Vervolgens wordt in het Integraal Financieel Beeld een ontwikkeling van de structurele kosten geschetst. Of die ontwikkeling positief of negatief is, is sterk afhankelijk van zowel het realiseren van het DSO op niveau 3 als maximale sturing op financiële efficiency. Dat laatste kunnen we al niet zo goed, maar het eerste kunnen we natuurlijk nog wel realiseren. De vraag aan de minister is dus of hij het ambitieniveau 3 financieel steunt. Voelt hij zich daar verantwoordelijk voor en staat dat straks op de begroting? En gaat hij, ten tweede, ook de gemeentes en andere overheden steunen wanneer de kosten boven eerder geraamde bedragen uitkomen? Wordt dat dan ook vastgelegd?
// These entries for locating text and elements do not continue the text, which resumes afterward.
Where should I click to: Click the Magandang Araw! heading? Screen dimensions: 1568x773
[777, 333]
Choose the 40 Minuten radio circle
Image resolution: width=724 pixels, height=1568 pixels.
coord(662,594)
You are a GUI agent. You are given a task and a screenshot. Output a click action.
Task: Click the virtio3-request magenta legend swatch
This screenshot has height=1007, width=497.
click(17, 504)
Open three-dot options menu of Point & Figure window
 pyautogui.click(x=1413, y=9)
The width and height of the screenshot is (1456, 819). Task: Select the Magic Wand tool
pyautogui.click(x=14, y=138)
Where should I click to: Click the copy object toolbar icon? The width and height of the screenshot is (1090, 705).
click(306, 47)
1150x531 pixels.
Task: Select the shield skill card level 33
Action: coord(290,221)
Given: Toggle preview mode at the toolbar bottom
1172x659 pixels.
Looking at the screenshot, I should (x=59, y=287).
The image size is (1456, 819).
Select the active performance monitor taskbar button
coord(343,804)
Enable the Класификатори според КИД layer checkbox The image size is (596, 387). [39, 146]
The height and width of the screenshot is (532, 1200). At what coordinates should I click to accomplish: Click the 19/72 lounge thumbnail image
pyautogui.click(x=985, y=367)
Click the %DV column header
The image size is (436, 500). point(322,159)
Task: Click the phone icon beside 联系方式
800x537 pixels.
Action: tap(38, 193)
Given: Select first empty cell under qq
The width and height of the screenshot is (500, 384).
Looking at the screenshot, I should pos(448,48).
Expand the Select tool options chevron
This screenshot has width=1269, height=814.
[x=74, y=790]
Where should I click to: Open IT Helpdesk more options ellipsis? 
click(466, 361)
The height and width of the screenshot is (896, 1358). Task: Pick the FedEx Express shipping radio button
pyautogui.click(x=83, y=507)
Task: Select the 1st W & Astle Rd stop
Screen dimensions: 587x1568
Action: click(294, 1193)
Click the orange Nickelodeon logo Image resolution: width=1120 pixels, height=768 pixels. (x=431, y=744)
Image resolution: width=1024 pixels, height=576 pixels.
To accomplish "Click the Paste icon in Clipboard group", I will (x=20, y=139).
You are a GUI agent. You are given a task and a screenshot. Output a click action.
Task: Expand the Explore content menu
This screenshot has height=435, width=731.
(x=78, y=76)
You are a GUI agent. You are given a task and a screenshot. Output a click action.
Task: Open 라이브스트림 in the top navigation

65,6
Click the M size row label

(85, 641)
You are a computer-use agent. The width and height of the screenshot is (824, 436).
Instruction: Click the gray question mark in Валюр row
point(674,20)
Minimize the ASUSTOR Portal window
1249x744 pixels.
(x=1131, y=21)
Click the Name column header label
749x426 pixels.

Ik begrijp ook dat erover gesproken wordt of het in het budget van het Gemeentefonds geregeld moet worden of in het Omgevingswetbudget. Ik denk dat het belangrijk is om helderheid te geven over hoe dit nou geregeld wordt, en dat het wat deze Kamer betreft onderdeel is van de invoering van de Omgevingswet. Dat dit over vele jaren wellicht structureel wordt van het gemeentewerk snapt iedereen, maar om zicht te hebben op de kosten en de ontwikkeling daarvan is het belangrijk om het apart te houden en ook apart te begroten.

De voorzitter:

Dank u wel, mevrouw Kluit.

Mevrouw Kluit (GroenLinks-PvdA):

Mag ik nog één vraag stellen?

De voorzitter:

Nou, u bent al een tijdje over uw spreektijd heen.

Mevrouw Kluit (GroenLinks-PvdA):

Nou, veertien seconden, dus …

De voorzitter:

Dat luistert vrij nauw bij een interpellatiedebat, maar rondt u af.

Mevrouw Kluit (GroenLinks-PvdA):

Dank u wel, voorzitter. De laatste vraag. Gaan de CA-middelen, dus de middelen uit het coalitieakkoord voor gemeenten, nog in 2024 richting de gemeentes, of niet? Er wordt een motie overwogen, maar ik hoop echt oprecht dat we het met toezeggingen afkunnen.

De voorzitter:

Dank u wel, mevrouw Kluit. Dan kijk ik naar de minister. U wenst twee minuten schorsing? Dan schors ik tot 17.07 uur.